Alors pourquoi ne pas peindre ?, s’interroge Malcolm. Il n’avait jamais dessiné mais, pour les couleurs, il n’eut pas de problème. « Je dépose mes couleurs comme des notes de musique, dans le désordre, expliqua-t-il à Bernard Violet. Cela se construit tout seul. C’est l’inconscient qui travaille. J’ai l’impression, plus tard, que mes tableaux ne sont pas de moi. Ce n’est pas moi qui crée: je suis peint. » (2)
L’art de Malcolm de Chazal est un art de la joie. Sa peinture est une façon déroutante de faire passer l’esprit. Le peintre-philosophe y réussit de manière fort singulière. Féérique.
Dans l’éternité
Il n’y a pas
De nuit.
Les couleurs
Sonnent
Les heures.
Bruno SOURDIN.
- Dans le numéro 53 de la revue « Les Hommes sans épaules », Christophe Dauphin consacre un bel article à Malcolm de Chazal: « Nous avons une relation particulière avec Malcolm. C’est, en effet, à notre ami Sarane Alexandrian qu’il s’adresse, à ses débuts parisien et français, en lui adressant, en 1947, une lettre très importante (autant dire un véritable petit livre, un manifeste de trente et une pages, dont nous conservons le manuscrit) qui marque sa prise de contact avec André Breton et les surréalistes. »
- Bernard Violet est étudiant et globe-trotter lorsqu’il a l’occasion de rencontrer Malcolm à l’île Maurice. Il réalise une série d’entretiens, qui vont déboucher sur l’écriture d’un livre, À la rencontre de Malcolm de Chazal (aux éditions Philippe Rey). Un livre extraordinaire d’entretiens, de textes inédits, de photographies et de pensées de Malcolm de Chazal. Indispensable à qui veut entrer dans l’univers chazalien.

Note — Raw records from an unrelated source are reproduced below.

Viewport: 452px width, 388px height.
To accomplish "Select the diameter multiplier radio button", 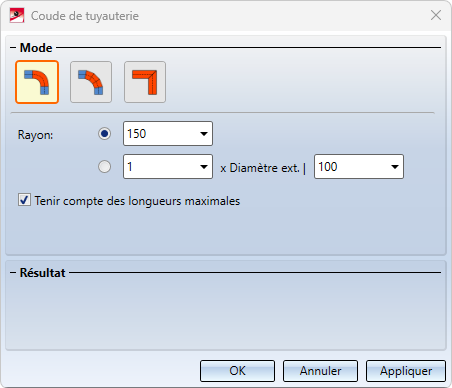I will click(x=105, y=167).
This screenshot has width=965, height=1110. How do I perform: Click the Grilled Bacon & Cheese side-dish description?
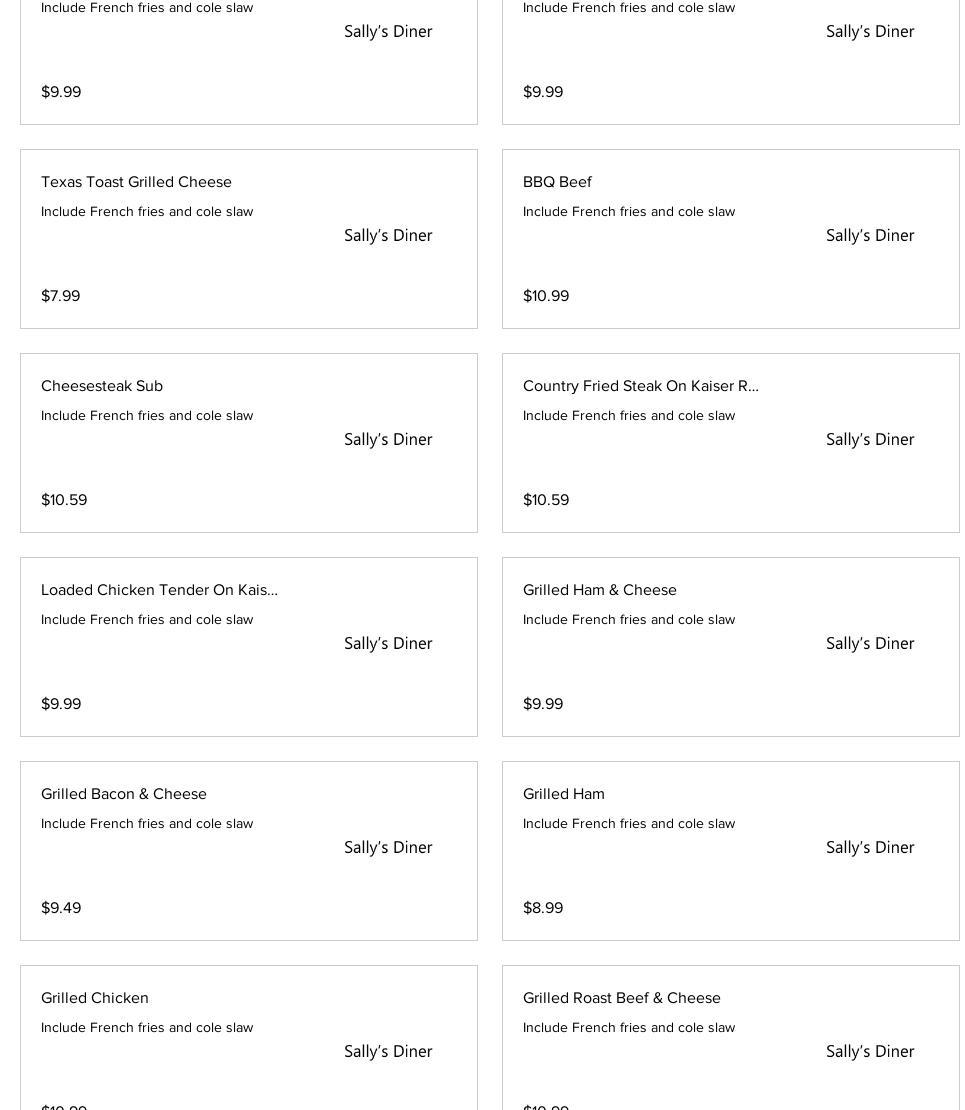pyautogui.click(x=147, y=824)
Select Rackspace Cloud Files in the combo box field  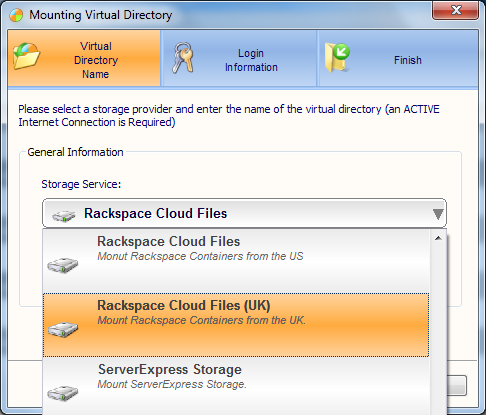coord(244,213)
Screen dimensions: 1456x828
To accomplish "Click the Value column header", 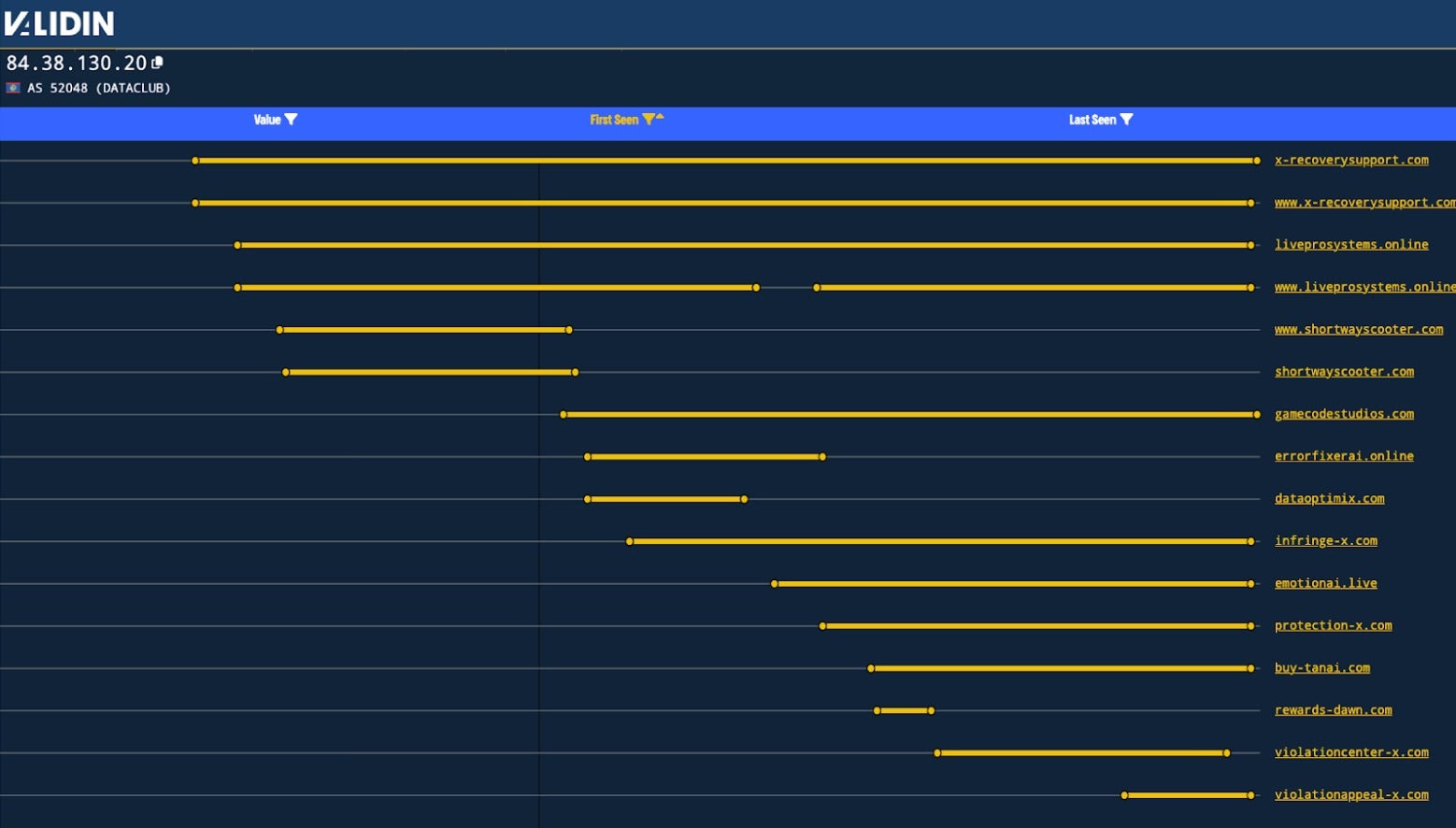I will point(266,120).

Neuf aphorismes de Malcolm de Chazal
Extraits de "SENS MAGIQUE"
XLIX
Qui déshabillerait
La nuit
Verrait
Le corps de Dieu.
LVIII
« Tu es là ? »
Dit l’homme.
- « Oui, dit la femme,
Ne sens-tu pas
Mon silence
Marcher vers toi ? «
CXI
- « Tu es riche? »
- « J’ai tout
Je ne me possède plus. »
CXLVII
La pierre
N’entend
Son coeur battre
Que dans la pluie.
CXCVII
Le plus court chemin
De nous-mêmes
A nous-mêmes
Est l’Univers.
CCXLII
La nuit
N’a pas
De dortoir
Elle couche partout.
CCCXCIII
La boue
Croit
Toujours
Que l’eau
Veut la salir.
DCLVII
L’arbre
Sans pardessus
Courait
Sous la pluie
A la recherche
Du vent.
DCCL
L’auto
N’atteindra
Jamais
La vitesse
De la route.
"Sens magique" a été réédité par les éditions Léo Scheer.